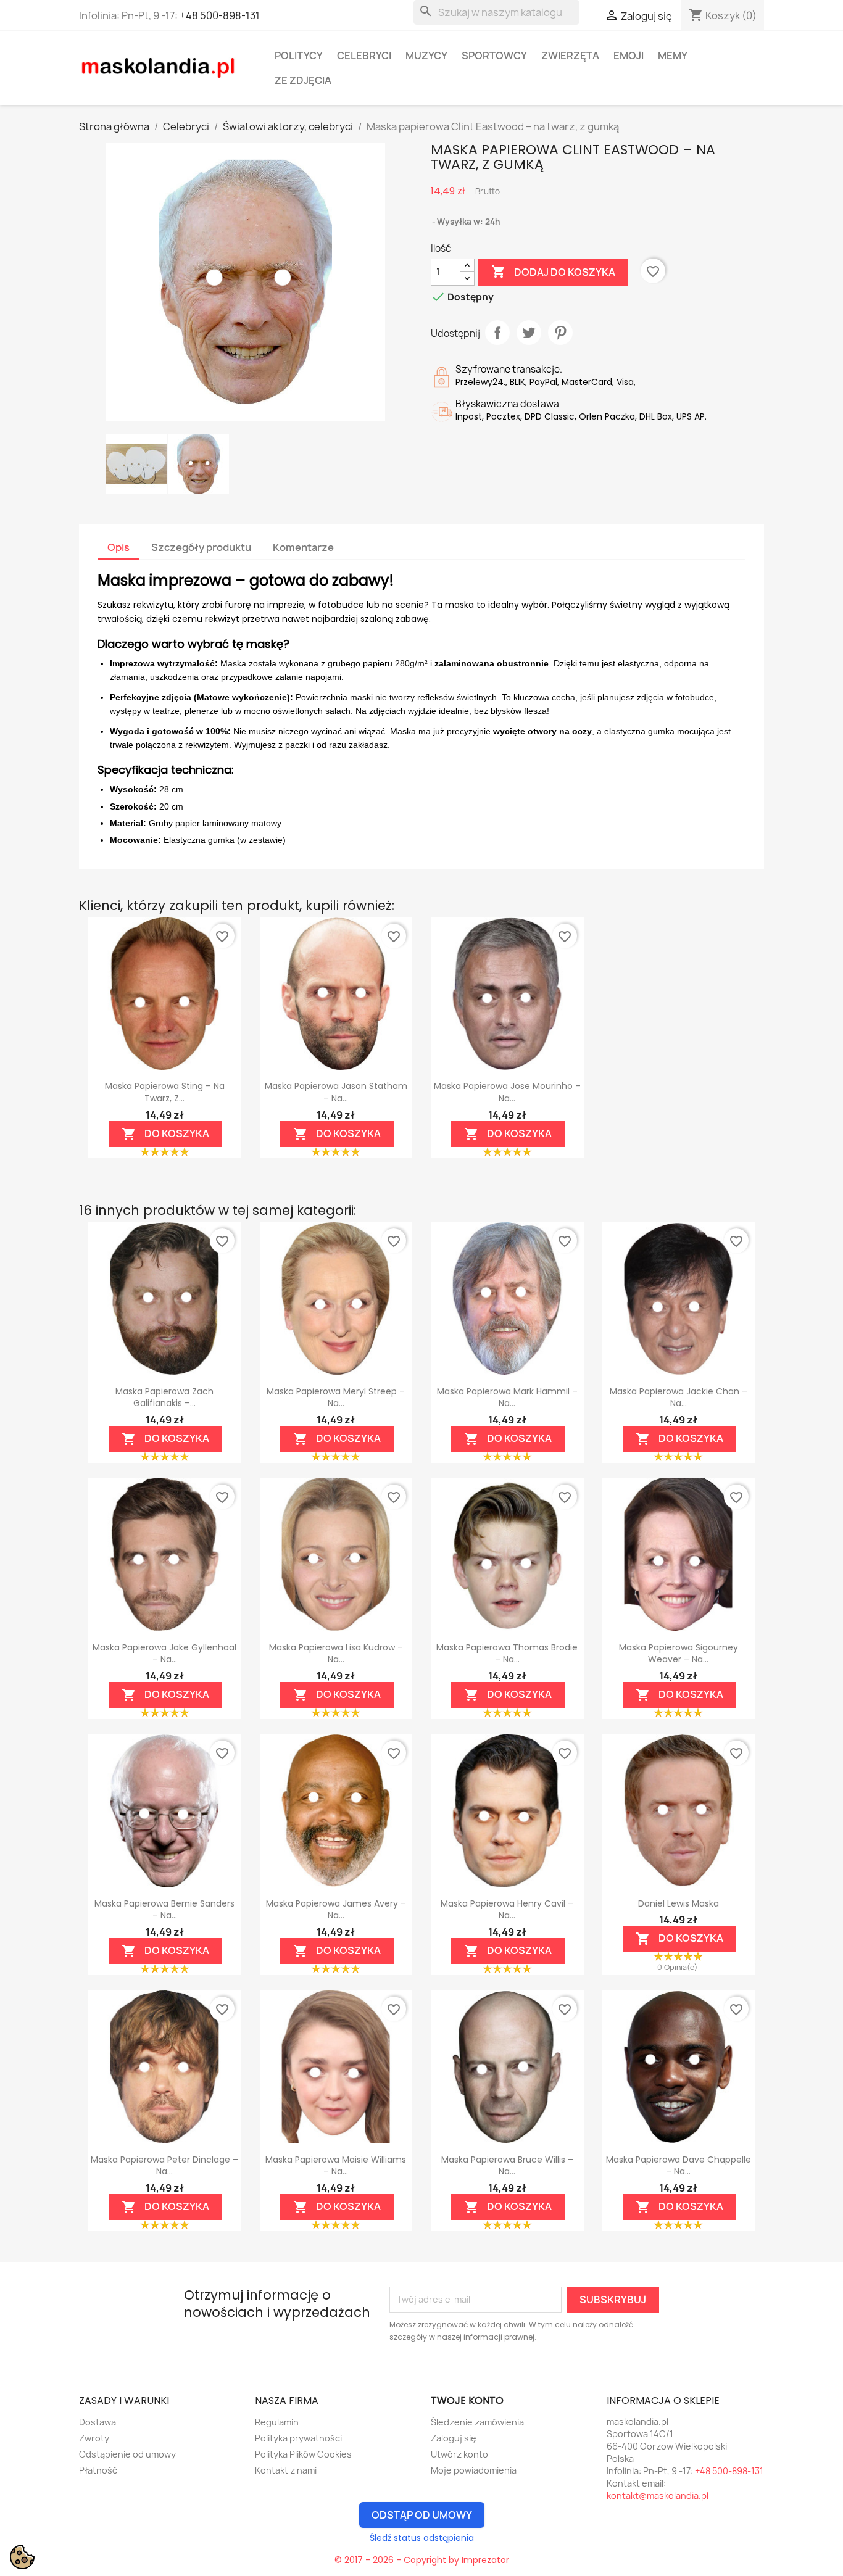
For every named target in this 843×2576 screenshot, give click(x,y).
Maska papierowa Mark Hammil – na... (507, 1397)
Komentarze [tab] (303, 547)
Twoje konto (467, 2400)
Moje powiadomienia (474, 2470)
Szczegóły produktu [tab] (201, 547)
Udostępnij (497, 332)
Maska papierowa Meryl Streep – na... (336, 1397)
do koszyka (165, 1134)
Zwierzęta (570, 55)
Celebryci (364, 55)
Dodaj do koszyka (553, 271)
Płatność (98, 2470)
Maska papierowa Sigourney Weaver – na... (678, 1653)
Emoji (628, 55)
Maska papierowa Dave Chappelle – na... (678, 2165)
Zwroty (94, 2438)
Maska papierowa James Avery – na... (336, 1909)
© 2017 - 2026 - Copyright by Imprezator (421, 2560)
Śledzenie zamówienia (477, 2422)
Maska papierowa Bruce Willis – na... (507, 2165)
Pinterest (560, 332)
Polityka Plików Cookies (303, 2454)
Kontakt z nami (286, 2470)
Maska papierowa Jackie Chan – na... (678, 1397)
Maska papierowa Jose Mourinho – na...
------------
The lines from the one holding "Maska papierowa Jackie" to the end of the entries are to be repeated exactly, with both ends included and nothing else.

Maska papierowa Jackie Chan – na... (678, 1397)
Maska papierowa Jose Mourinho – na...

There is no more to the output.